Correctness: The claims and methodology seem correct, except that the true loss in the training procedure is not justified.

Clarity: The paper is relatively clearly written. Some detailed comments about Algorithm 1: At the beginning of Algorithm 1, parameters \theta of learner h are randomly initialized. What is a parameterized learner h? Does h stands for an architecture, or a set of parameters itself? If the parameters are randomly initialized for each training task, is there a final training procedure for the model (task learners)?

Relation to Prior Work: The paper compares NC with MetaReg, a meta-learning regularization approach, in details. The discussion about the relation between NC and previous complexity measures is not sufficient.

Reproducibility: Yes

Additional Feedback: ============== update ======================== After checking the rebuttal and other comments, some of my key concerns have been resolved, and so I decide to increase my rating accordingly. In general, I think it deserves to be shared among the community. For future work, it is interesting to see more studies on its applications and theory.

Review 2

Summary and Contributions: This paper proposes a learning based neural complexity (NC) measure which takes the training data and an estimator as input and learns the degree to which the input estimator will generalize to unseen test data. The learned NC measure can then be used as an additional regularize for standard training losses. Experiments on both regression and classification tasks are conducted to verify the effectiveness. After reading the feedback and other reviewers' comments, I insist my preliminary rating.

Strengths: The paper is well written and the proposed algorithm is easy to follow. The idea of learning neural complexity measure in a data-driven manner is also interesting and shows substantial imprisonment on practical tasks.

Weaknesses: * The proposed NC measure takes the whole training and test datasets as input. I can hardly imagine how this method can be learned and applied to large scale datasets (e.g. ImageNet). Is there any solution to address the scalability issue? Otherwise, the practical contribution of this paper will be significantly reduced. * There are many missing details regarding the experiments, which make the proposed method hard to reproduce. See the Clarity section for more comments.
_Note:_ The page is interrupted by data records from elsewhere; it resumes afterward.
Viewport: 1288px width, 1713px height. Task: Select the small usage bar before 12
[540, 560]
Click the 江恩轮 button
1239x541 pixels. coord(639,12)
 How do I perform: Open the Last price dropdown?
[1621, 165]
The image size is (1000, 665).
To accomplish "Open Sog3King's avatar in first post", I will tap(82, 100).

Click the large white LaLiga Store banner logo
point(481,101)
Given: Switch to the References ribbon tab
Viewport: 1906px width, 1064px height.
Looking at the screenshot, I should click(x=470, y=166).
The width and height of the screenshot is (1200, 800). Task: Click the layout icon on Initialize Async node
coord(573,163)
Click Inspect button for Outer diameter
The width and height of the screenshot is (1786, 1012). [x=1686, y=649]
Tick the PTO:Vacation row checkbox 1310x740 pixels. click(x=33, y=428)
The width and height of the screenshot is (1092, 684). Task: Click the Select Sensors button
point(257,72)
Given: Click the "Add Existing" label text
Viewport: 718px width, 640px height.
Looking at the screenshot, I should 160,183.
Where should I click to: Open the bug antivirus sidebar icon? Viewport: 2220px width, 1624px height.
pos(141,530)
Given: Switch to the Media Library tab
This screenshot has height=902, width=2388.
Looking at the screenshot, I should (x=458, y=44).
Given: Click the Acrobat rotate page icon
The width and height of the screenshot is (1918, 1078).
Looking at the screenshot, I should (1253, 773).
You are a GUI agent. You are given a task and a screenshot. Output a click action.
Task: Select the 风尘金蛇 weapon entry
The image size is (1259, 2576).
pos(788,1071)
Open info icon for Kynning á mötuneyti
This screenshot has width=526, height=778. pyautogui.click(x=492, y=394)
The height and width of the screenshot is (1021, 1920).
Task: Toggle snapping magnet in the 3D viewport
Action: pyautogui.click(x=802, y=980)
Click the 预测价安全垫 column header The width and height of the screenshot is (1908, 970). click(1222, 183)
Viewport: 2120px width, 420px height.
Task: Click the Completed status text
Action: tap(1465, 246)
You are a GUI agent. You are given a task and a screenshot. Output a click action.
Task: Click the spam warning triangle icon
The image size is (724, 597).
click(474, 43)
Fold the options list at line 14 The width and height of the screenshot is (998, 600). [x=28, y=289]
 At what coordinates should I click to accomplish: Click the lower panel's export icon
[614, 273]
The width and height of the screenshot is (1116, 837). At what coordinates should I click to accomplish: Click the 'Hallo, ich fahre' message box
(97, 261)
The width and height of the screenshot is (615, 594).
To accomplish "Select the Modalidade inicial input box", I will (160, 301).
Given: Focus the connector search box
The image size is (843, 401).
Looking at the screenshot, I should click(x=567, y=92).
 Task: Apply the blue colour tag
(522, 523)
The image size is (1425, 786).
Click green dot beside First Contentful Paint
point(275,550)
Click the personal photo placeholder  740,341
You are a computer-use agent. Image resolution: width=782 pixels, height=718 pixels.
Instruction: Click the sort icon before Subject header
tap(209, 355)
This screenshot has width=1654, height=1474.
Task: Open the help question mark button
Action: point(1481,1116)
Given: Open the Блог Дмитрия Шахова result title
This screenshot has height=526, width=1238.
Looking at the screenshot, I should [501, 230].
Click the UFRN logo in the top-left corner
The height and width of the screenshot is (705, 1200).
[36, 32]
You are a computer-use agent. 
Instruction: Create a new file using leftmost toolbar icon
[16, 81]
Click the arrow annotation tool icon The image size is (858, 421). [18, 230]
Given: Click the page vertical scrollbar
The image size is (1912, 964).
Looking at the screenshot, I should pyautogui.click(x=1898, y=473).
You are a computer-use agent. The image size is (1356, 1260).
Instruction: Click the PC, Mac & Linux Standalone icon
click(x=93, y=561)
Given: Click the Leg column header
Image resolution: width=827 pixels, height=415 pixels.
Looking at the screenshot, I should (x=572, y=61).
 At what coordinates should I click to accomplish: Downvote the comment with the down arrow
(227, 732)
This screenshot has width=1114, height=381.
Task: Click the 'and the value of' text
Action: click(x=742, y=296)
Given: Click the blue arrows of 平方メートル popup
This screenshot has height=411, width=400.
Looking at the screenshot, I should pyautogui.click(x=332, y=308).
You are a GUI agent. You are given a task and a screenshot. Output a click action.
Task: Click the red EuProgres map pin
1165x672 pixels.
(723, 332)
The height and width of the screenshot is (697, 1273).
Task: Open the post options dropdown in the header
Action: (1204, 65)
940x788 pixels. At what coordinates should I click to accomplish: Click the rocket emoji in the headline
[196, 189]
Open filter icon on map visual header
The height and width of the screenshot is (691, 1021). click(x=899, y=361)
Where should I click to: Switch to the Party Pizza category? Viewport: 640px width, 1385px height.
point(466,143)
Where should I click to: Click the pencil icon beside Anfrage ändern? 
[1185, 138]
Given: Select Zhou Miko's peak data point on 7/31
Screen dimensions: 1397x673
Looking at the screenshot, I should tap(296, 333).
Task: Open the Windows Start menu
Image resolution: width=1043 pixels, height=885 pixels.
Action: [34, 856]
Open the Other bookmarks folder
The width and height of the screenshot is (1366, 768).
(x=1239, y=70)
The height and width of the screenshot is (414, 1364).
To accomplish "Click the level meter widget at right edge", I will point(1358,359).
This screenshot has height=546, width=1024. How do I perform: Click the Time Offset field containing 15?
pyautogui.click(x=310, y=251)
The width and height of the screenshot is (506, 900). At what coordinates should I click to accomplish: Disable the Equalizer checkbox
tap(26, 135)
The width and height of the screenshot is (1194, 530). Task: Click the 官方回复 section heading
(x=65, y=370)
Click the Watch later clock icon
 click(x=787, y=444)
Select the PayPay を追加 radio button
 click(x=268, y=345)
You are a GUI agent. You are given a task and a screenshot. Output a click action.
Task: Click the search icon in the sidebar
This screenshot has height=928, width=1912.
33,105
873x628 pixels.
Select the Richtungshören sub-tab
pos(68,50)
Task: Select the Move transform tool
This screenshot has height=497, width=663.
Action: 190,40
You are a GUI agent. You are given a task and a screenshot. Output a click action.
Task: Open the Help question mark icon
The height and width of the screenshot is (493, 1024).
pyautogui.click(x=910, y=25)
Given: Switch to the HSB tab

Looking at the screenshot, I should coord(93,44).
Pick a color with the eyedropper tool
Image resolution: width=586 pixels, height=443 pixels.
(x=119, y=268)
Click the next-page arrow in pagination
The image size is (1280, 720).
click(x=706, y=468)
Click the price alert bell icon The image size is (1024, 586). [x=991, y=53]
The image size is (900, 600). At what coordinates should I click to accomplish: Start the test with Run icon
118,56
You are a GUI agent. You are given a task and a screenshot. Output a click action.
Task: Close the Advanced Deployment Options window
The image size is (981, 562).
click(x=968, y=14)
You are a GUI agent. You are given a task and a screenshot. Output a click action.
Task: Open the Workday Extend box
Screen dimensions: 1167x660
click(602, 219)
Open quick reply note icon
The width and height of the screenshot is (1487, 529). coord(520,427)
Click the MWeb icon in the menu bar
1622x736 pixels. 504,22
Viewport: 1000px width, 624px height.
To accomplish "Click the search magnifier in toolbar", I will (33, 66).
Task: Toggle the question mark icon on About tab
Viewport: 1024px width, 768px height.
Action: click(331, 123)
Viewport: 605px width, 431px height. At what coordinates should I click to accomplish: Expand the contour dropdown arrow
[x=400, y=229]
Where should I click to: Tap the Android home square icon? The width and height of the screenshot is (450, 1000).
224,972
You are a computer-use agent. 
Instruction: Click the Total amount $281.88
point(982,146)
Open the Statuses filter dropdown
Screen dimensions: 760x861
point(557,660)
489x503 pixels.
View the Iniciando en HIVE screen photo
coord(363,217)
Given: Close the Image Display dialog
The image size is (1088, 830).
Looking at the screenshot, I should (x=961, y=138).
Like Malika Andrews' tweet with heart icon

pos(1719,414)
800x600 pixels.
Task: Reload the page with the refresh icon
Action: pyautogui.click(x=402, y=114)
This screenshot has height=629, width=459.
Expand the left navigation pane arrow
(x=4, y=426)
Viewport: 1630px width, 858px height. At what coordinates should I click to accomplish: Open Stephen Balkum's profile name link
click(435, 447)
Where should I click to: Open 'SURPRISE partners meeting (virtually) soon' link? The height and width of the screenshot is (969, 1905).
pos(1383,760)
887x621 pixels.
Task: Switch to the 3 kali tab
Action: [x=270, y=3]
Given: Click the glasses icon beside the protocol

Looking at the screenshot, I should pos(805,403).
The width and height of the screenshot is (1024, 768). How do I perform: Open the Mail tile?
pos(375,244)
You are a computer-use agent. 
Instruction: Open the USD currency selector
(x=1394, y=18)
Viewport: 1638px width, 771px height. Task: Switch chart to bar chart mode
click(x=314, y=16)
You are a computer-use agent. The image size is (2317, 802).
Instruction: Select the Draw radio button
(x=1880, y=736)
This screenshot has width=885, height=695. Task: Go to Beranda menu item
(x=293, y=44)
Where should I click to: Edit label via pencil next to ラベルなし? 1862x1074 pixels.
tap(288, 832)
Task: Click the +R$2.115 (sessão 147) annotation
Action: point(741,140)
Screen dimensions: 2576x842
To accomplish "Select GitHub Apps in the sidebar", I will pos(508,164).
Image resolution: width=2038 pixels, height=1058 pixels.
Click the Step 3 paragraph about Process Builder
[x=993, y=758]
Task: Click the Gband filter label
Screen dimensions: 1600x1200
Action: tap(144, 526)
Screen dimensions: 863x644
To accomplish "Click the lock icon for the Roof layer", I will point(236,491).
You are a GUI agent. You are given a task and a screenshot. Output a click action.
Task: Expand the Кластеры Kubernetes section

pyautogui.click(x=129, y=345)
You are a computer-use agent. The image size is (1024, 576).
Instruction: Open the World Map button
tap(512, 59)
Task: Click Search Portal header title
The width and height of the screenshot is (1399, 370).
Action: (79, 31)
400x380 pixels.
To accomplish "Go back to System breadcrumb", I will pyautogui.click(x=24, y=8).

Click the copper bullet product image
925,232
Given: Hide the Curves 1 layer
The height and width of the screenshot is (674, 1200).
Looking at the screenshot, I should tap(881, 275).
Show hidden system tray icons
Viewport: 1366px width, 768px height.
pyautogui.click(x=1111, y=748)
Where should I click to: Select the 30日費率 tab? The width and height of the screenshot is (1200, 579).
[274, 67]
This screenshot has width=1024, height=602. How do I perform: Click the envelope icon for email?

Correctness: The mathematical derivations seem to be correct.

Clarity: Please provide more details of the experiments. For instance, how many task learners are selected for each application in the experiments? How many data points are sampled for each task learner? How long will training NC convergence?

Relation to Prior Work: Related work is clearly discussed.

Reproducibility: No

Additional Feedback: In line 76 and 231, "... our protocol outlined in Section 3 of constructing a large number of sub-tasks ...”, I think it should be Section 2 instead.

Review 3

Summary and Contributions: The paper proposes to use a neural-network-computed scalar as the complexity measure of a learn function, neural complexity. The neural network is meta-learned and takes in the training data, training label, plus the test data and outputs a complexity value for the model. Further, the neural network uses transformer-like architecture to make itself invariant to parameterization of the function and the order of the data. The paper also demonstrates that the complexity correlates well with the true generalization gap of the models and also can be optimized to improve generalization.

Strengths: This is an extremely interesting paper. There are prior works that attempt to accomplish similar objectives but, to my knowledge, none of them does so in the function space. Computing the complexity on the function space is reasonable as an ideal property of a good complexity is invariance to reparameterization. The community at large has been focusing on analyzing the property of the parameter space (e.g. sharpness) so this functional perspective is quite refreshing. The way in which the paper incorporates data into the picture through multi-headed attention is also very clever. The empirical results are convincing (I will discuss weakness later). I am particularly intrigued by the fact that the regularized model on sinusoid regression tasks achieves a lower error than training (this however, may also be a weakness). I also enjoyed reading the interpretation section. Overall, I believe that this paper has a lot of potential and should be seen by the NeurIPS community.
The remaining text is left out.